#### AUSGANGSTEXT ####

Unser kleines Atelier
Lotte und ich nutzen jetzt mein kleines Atelier. Hier haben wir unsere Ruhe, hören Musik, malen gemeinsam und dürfen dabei so viel Chaos und Dreck machen, wie wir wollen. Ich versuche, ihr möglichst viele Techniken und Methoden beizubringen.
Neulich stand das Thema Stillleben auf dem Plan. Eine besondere Aufgabe bestand darin, sich vorzustellen, dass der Stift eine kleine Raupe ist, die sich über das Papier bewegt – ohne ihn abzusetzen. Diese Technik habe ich erst im Studium kennengelernt und erinnere mich noch gut daran, wie schwer sie mir damals gefallen ist. Umso erstaunter war ich, wie intuitiv Lotte sie umsetzen konnte, nachdem ich es ihr einmal gezeigt hatte.

#### DARGESTELLTE DATEN ####

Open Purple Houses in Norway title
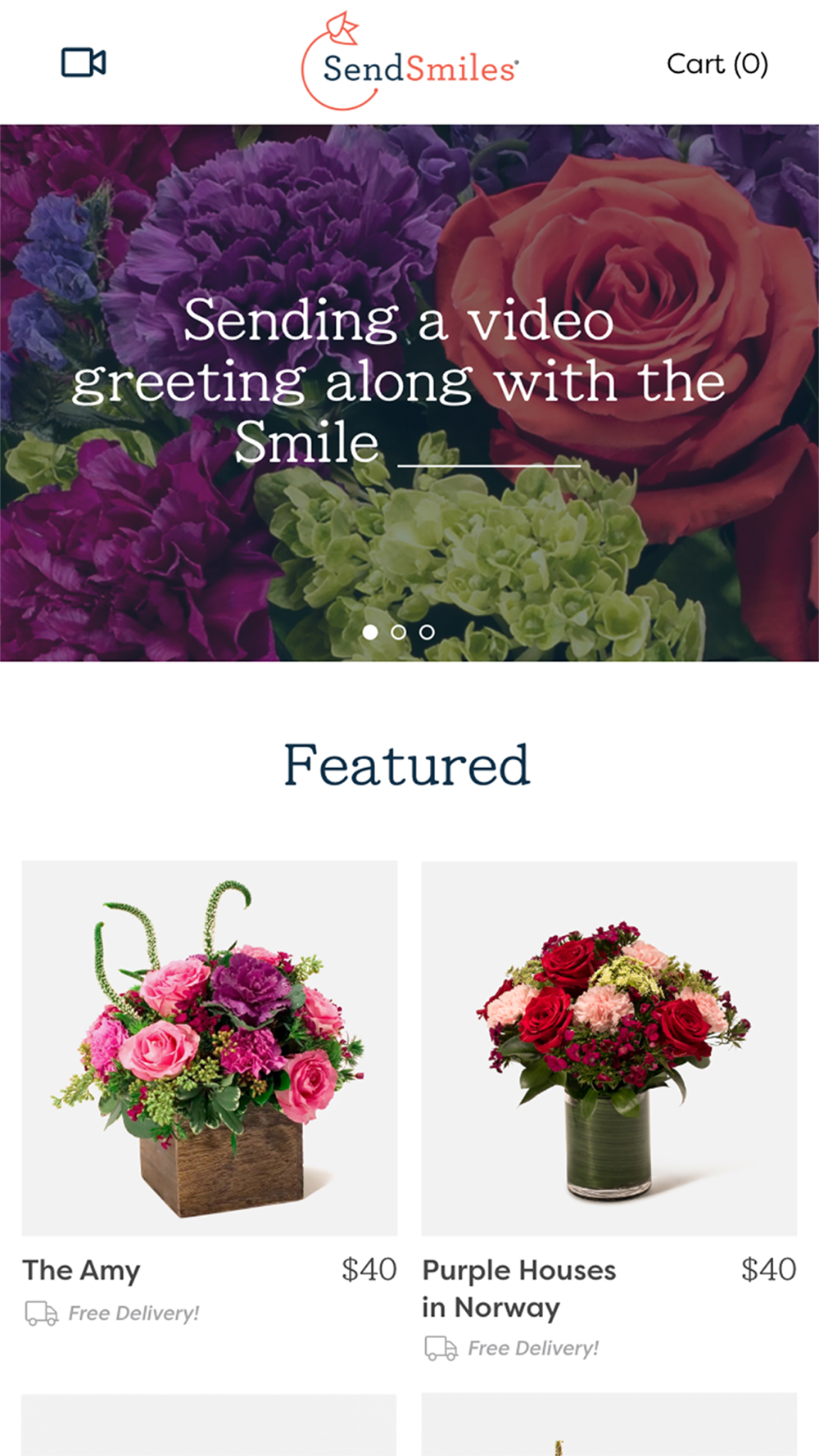The width and height of the screenshot is (819, 1456). coord(519,1289)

####

- **ARBEITSAUFTRÄGE**:
(1) Gib aus dem Text über das Atelier alles von „Unser kleines Atelier“ bis hinunter zu „und Methoden beizubringen.“ wortgetreu wieder.
(2) Beantworte anhand des Textes über das Atelier die folgenden Fragen:
(a) Wovon dürfen Lotte und die erzählende Person im Atelier so viel machen, wie sie wollen?
(b) Welches Thema stand neulich auf dem Plan?
(c) Wo hat die erzählende Person die Technik mit der Raupe kennengelernt?
(3) Setze den Text über das Atelier im Anschluss an seinen letzten Satz mit einigen eigenen Sätzen fort.

- **LÖSUNGEN**:
(1)
Unser kleines Atelier
Lotte und ich nutzen jetzt mein kleines Atelier. Hier haben wir unsere Ruhe, hören Musik, malen gemeinsam und dürfen dabei so viel Chaos und Dreck machen, wie wir wollen. Ich versuche, ihr möglichst viele Techniken und Methoden beizubringen.

(2)
(a) Chaos und Dreck
(b) Stillleben
(c) Im Studium

(3)
Ich bin wirklich froh und dankbar, dass ich durch mein Studium so viele verschiedene Methoden und Techniken ausprobieren konnte. Das hilft mir enorm – nicht nur in der Kunst, sondern auch in meiner Arbeit, um Aufgaben aus neuen Perspektiven anzugehen.
Wertvolle gemeinsame Zeit
Ich bin unglaublich dankbar für diese besondere Zeit mit meiner Tochter. Einmal in der Woche gehört diese eine Stunde nur uns – ohne Ablenkungen, ohne den Gedanken daran, „nebenbei“ noch eine Waschmaschine anzustellen. Danach räumen wir gemeinsam auf und kehren zurück in den Alltag. Doch dieser Moment des kreativen Miteinanders bleibt – und das macht ihn so wertvoll.